GIVEN TASK: Update the entries from the line with "coordinates (1024, 329)." to the line with "pyautogui.click(x=717, y=85)", replacing "plugins" with "extensions" and leaving everything else as it is.

MATERIAL PROVIDED:
•••

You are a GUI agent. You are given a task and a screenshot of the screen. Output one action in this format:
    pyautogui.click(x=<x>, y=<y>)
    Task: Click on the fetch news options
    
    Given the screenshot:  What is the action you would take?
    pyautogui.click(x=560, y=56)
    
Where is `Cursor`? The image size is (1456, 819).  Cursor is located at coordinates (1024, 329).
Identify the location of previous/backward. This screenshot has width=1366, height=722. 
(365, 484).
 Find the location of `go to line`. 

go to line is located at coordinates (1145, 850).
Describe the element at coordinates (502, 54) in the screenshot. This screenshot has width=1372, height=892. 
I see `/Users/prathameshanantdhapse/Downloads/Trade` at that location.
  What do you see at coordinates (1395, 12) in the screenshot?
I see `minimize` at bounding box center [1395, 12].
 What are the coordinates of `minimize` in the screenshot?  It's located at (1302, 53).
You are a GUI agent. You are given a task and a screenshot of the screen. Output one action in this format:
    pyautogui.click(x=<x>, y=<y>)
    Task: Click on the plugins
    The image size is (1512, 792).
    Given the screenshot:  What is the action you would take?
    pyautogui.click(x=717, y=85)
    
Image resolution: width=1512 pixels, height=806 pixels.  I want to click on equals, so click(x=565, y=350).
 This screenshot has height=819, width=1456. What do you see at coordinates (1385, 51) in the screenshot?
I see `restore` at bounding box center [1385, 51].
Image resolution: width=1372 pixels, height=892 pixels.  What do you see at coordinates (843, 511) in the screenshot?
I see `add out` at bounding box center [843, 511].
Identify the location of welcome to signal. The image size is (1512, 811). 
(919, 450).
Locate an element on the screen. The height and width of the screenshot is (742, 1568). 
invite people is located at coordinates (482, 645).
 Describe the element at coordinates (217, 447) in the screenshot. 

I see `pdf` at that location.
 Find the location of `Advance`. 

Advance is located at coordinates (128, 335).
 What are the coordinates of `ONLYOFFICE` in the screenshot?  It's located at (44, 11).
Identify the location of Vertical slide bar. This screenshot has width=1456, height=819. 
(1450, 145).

•••

COMPLETE ANSWER:
Where is `Cursor`? The image size is (1456, 819).  Cursor is located at coordinates (1024, 329).
Identify the location of previous/backward. This screenshot has width=1366, height=722. 
(365, 484).
 Find the location of `go to line`. 

go to line is located at coordinates (1145, 850).
Describe the element at coordinates (502, 54) in the screenshot. This screenshot has width=1372, height=892. 
I see `/Users/prathameshanantdhapse/Downloads/Trade` at that location.
  What do you see at coordinates (1395, 12) in the screenshot?
I see `minimize` at bounding box center [1395, 12].
 What are the coordinates of `minimize` in the screenshot?  It's located at (1302, 53).
You are a GUI agent. You are given a task and a screenshot of the screen. Output one action in this format:
    pyautogui.click(x=<x>, y=<y>)
    Task: Click on the extensions
    The image size is (1512, 792).
    Given the screenshot:  What is the action you would take?
    pyautogui.click(x=717, y=85)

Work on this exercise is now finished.